Le Rafale souffle ses 25 bougies

  • A
  • A
Le Rafale souffle ses 25 bougies
@ REUTERS
Partagez sur :

TEMOIGNAGE E1 - Le "père" de l'avion défend un bijou de technologie, malgré les critiques.

Le 14 décembre 1985, le Rafale, l’avion militaire made in France, sortait des ateliers Dassault, et était dévoilé au grand public. Quelques mois plus tard, il faisait son premier vol, le 4 juillet 1986.

Du mal à l'exportation

25 ans plus tard, le Rafale reste l’un des fleurons de l’armée française. Mais malgré sa technologie de pointe, il n’est pas à l’abri des critiques. Son coût, 40 milliards d’euros d’investissement, 142 millions l'unité, fait souvent grincer des dents.
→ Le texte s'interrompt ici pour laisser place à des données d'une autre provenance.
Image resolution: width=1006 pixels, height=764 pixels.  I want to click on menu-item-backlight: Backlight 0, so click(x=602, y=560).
Il y a une semaine, le Brésil a ainsi suspendu sa décision sur l'acquisition ou non de l'avion de chasse français. Mais pour le "père" du Rafale, Jean-Claude Hironde, cet avion ne mérite pas toutes ces attaques. Pour celui qui a été le chef d'orchestre de ce programme chez Dassault, et qui est aujourd’hui à la retraite, une mauvaise exportation n’est pas forcément synonyme d’échec.
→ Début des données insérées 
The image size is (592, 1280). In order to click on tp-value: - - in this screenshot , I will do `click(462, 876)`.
"Ce qui m’agace le plus, c’est quand on me dit : ‘vous voyez bien que votre avion n’est pas bon, on l’exporte pas’. Ça me fait très mal", explique Jean-Claude Hironde à Europe 1. "Il y a des technologies que l'on n'arrive pas à exporter, même quand elles sont bonnes. Regardez le TGV, on ne le vend pas forcément bien à l’étranger. Pourtant, on en est très fier. Il ne faut pas associer la réussite d’un programme avec sa capacité à l’exporter", insiste-t-il.

En avance sur d'autres modèles

Pour lui, le Rafale reste toujours un bijou de haute technologie, même 25 ans après sa création. "L’avion est maintenant développé, les technologies sont matures et tout à fait performantes, le programme est parti pour 40 ans", assure Jean-Claude Hironde.

Et l’avion de chasse à la française reste pour son créateur bien supérieur à ce qui se fait dans d’autres pays. "Tous ceux auxquels on est confronté dans les offres ouvertes sont des avions d’une génération d‘avant", assure-t-il. "Certains datent de 1978, dix ans avant le Rafale".